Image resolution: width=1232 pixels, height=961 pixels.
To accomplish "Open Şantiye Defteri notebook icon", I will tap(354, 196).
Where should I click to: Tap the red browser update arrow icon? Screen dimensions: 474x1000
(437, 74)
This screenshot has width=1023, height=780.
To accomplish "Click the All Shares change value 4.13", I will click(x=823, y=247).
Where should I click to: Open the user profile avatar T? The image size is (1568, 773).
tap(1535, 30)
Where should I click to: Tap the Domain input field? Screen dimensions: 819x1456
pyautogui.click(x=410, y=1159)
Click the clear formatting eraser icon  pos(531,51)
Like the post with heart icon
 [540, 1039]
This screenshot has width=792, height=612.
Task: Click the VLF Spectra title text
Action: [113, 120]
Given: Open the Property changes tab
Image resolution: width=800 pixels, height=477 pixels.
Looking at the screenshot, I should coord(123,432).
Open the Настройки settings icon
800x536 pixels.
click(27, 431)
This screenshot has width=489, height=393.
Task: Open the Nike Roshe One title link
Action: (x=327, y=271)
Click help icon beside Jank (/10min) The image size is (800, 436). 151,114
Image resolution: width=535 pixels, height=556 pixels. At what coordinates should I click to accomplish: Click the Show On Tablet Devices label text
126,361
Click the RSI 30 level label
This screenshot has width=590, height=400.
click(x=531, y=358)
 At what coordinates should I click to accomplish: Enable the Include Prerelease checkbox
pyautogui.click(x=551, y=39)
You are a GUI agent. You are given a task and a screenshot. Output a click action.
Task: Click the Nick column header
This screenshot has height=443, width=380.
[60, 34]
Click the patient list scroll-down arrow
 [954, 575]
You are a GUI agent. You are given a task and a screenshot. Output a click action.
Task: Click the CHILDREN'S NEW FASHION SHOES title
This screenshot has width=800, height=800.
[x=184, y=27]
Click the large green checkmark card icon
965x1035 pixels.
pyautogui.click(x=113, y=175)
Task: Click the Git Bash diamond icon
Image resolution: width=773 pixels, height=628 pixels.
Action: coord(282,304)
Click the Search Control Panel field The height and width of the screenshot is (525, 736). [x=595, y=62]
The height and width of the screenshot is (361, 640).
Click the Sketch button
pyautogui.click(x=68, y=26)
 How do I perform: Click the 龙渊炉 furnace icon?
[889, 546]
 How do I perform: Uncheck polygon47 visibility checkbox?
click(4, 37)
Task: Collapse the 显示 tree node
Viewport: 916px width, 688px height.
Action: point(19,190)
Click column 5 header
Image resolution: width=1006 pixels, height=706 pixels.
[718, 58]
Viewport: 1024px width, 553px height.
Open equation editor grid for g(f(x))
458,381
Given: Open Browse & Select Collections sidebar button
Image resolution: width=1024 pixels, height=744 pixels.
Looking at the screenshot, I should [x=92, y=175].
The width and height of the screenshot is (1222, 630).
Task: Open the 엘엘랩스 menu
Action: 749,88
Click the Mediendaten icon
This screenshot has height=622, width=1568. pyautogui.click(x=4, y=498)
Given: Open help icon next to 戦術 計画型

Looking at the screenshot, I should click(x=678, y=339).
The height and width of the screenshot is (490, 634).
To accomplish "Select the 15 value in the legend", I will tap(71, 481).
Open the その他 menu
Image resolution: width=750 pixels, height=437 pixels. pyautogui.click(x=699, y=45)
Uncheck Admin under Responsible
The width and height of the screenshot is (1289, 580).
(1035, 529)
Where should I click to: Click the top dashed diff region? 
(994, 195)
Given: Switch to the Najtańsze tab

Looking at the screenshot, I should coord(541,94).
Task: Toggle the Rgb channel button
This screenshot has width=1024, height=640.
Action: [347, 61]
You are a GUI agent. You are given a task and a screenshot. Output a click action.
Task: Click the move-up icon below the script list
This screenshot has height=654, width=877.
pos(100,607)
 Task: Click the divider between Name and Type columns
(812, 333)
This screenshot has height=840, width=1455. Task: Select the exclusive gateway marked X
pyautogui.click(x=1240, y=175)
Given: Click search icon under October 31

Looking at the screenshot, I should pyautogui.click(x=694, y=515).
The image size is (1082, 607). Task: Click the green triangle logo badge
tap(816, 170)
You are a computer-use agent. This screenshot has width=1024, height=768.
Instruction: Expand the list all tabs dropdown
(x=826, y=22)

**Prompt**
Take the line above containing "Given: Open the Property changes tab", the line containing "Open the Настройки settings icon", and all lines in between, and copy them exactly without anything else.

**Reply to the exercise**
Given: Open the Property changes tab
Image resolution: width=800 pixels, height=477 pixels.
Looking at the screenshot, I should coord(123,432).
Open the Настройки settings icon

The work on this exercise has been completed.